Arnold SCHOENBERG (1874-1951)
String Quartet No. 2 Op. 10 [30:46]
String Quartet No. 4 Op. 37 [33:26]
Malin Hartelius (soprano)
rec. SRF Studio, Zürich, 2016
BIS BIS-2267 SACD [64:59]
For a long time I have favoured the Arditti String Quartet’s version of the Schoenberg (MO 782024), and this despite finding the voice of Dawn Upshaw a little too smooth for the music. After this set vanished from my collection I have made do with the LaSalle Quartet on Brilliant (9016), Margaret Price in the final two movements of the String Quartet No. 2 having the edge over Upshaw. Whilst I appreciate that putting the Arditti ahead of the LaSalle might be a sacrilege for some, there is just a little something that moves me more.
In this company the Gringolts Quartet and Malin Hartelius have hard acts to follow, and while they give excellent and committed performances, for me they just don’t quite make it to the heights of the Arditti. They are not far off, however. I find their performance a little too polished at times, this takes the edge of the music.
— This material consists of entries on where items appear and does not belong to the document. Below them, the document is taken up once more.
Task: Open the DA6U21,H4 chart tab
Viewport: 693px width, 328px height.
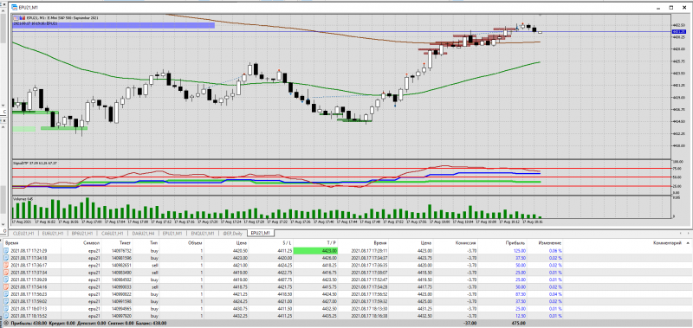Action: 143,233
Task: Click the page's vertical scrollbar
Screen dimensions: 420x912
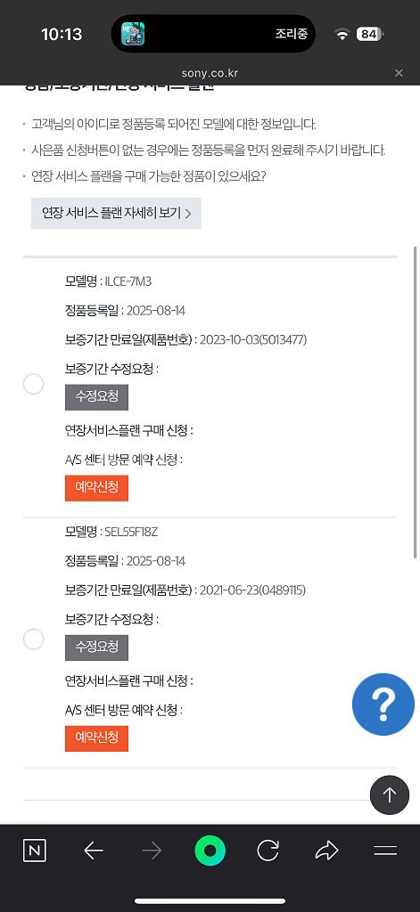Action: tap(415, 403)
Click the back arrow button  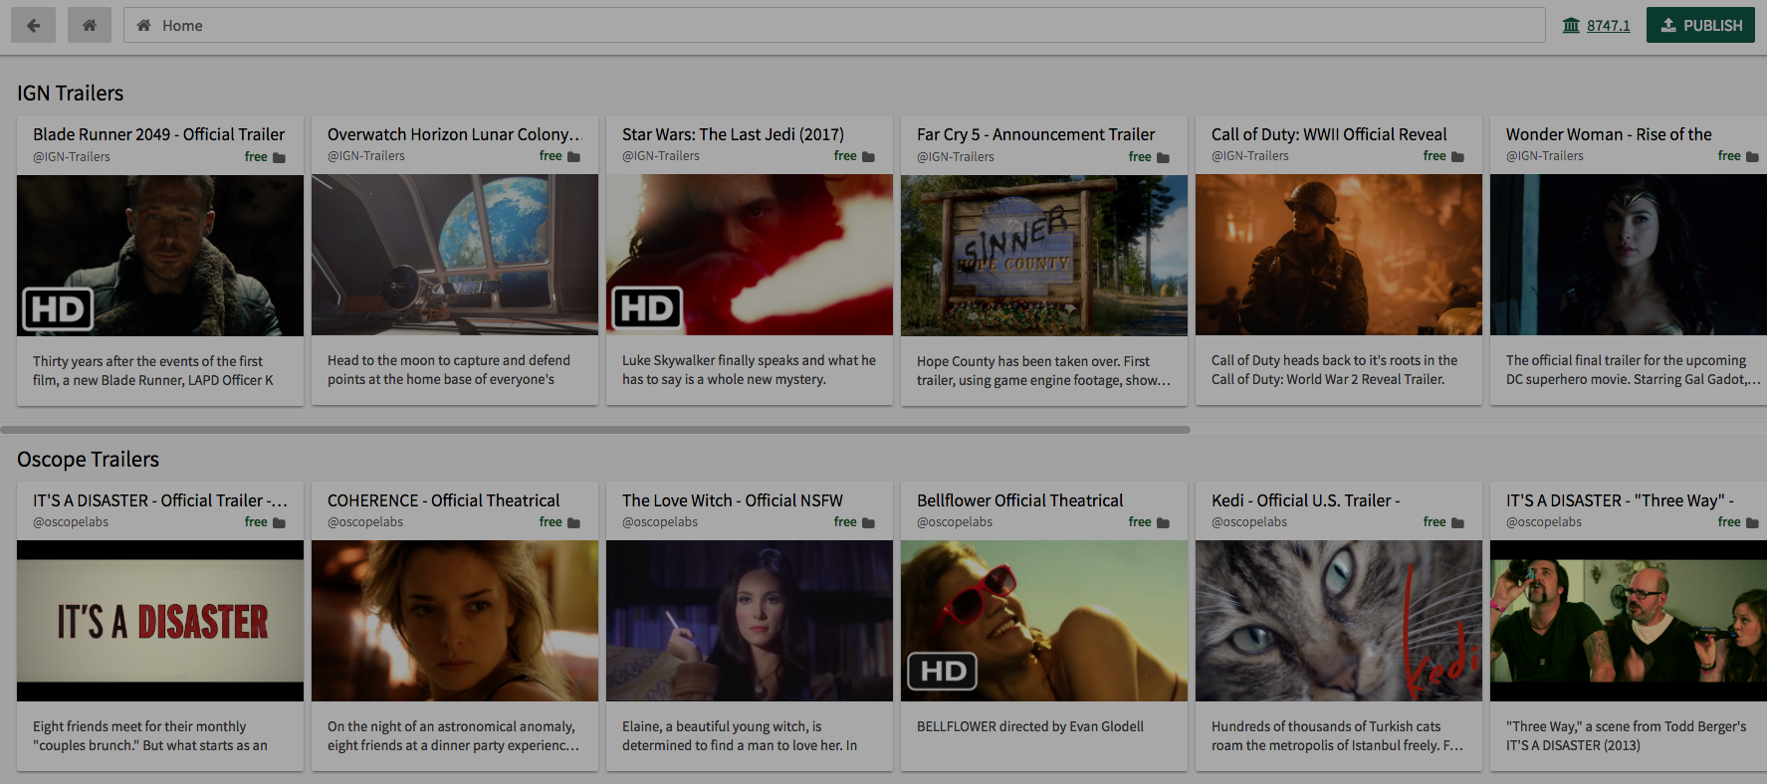click(34, 26)
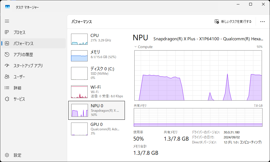This screenshot has width=270, height=162.
Task: Select the パフォーマンス (Performance) tab
Action: pyautogui.click(x=23, y=44)
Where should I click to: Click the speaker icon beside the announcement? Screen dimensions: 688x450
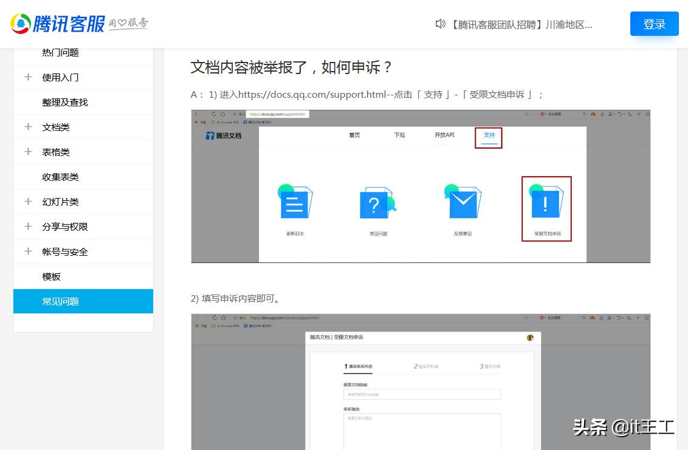click(x=440, y=24)
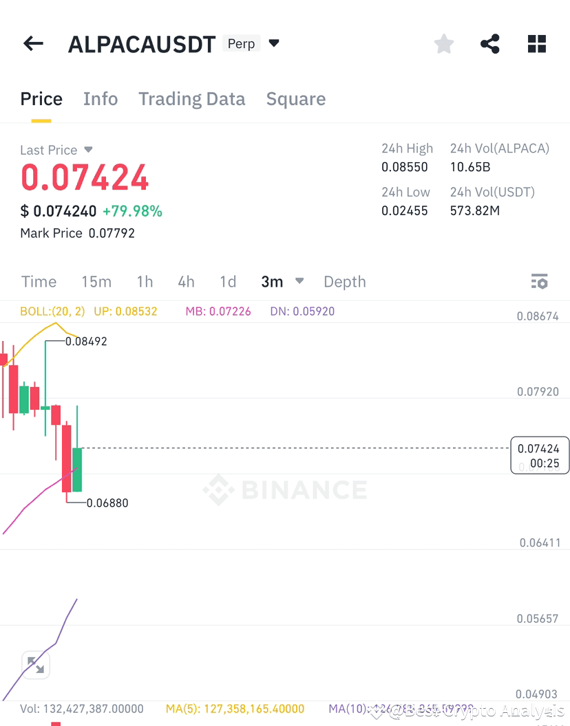
Task: Expand the ALPACAUSDT Perp pair dropdown arrow
Action: point(274,43)
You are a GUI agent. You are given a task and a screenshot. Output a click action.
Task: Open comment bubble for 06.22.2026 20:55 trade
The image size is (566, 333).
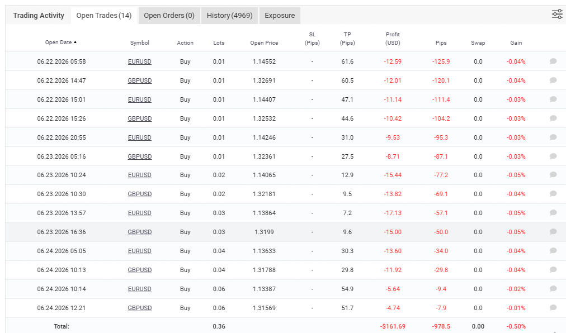point(553,137)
At other times, though, the greater sound quality leads to greater insight into the music. This is especially so in the Litanei, Langsam and Entrückung Sehr langsam movements of No. 2 where the words of Stefan George are enunciated perfectly by Malin Hartelius. Hartelius manages to bring the angst out of the text far more than either Upshaw or Price achieves. It is just little things that for me win the day for the Arditti, but their performance is heard in the context of the complete string quartets. When the Gringolts Quartet record the rest, and I hope that BIS does let them record the first and third as well as the early D Major, my opinion might well change.
So for me, whilst the Gringolts Quartet does not achieve top billing at the moment, this recording has a lot going for it, and they might well achieve the top if BIS allows them to record the next instalment. As of now, one of the winning aspects of this recording is the recorded sound, by far the best, and I have only had a chance to listen to the stereo version at the moment. Another is the booklet essays which have been drawn from experts at the Arnold Schönberg Centre, Vienna. These are the most informative and enlightening of all the notes I know.